- _DIRECTIONS FOR THIS TASK_:
Copy everything from "You are a GUI" down to "The width and height of the screenshot is (1385, 726)." in the items below, swapping "Gamecontroller" for "Keyboard" and leaving all else unchanged.

(Stored entries)
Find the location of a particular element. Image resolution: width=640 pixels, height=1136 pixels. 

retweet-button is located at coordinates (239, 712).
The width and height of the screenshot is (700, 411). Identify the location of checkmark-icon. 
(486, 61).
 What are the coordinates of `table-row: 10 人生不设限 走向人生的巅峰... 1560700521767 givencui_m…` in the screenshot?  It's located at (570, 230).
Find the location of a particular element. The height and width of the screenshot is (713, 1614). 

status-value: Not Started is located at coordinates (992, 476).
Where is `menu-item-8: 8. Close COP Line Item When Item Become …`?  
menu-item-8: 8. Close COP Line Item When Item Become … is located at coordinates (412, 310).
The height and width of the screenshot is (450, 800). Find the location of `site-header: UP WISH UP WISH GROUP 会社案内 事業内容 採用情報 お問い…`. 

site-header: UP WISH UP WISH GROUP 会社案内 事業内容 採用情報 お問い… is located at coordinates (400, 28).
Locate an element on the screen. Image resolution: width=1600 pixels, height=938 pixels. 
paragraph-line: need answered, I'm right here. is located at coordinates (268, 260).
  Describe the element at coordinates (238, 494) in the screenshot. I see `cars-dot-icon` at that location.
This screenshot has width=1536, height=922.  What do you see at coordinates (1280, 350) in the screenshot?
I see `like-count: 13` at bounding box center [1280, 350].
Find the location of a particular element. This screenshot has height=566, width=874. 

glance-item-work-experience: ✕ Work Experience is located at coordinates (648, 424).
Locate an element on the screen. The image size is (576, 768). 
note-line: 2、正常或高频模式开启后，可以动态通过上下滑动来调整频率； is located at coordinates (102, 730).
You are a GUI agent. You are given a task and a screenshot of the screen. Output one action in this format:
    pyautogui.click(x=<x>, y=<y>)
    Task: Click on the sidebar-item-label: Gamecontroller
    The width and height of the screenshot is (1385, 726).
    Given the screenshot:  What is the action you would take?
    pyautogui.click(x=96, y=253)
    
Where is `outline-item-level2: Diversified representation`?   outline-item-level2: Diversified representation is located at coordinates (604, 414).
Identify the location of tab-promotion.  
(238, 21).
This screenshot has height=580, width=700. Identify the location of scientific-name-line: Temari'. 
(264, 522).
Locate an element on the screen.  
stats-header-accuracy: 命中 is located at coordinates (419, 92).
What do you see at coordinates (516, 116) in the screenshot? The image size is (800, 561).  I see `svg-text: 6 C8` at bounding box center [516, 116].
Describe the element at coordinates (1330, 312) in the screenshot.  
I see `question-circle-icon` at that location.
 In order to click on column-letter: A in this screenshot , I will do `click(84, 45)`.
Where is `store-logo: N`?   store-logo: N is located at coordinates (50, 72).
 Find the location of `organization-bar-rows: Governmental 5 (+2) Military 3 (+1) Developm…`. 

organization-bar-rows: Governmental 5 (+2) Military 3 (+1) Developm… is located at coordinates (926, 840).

- _OUTPUT FOR THIS TASK_:
You are a GUI agent. You are given a task and a screenshot of the screen. Output one action in this format:
    pyautogui.click(x=<x>, y=<y>)
    Task: Click on the sidebar-item-label: Keyboard
    The width and height of the screenshot is (1385, 726).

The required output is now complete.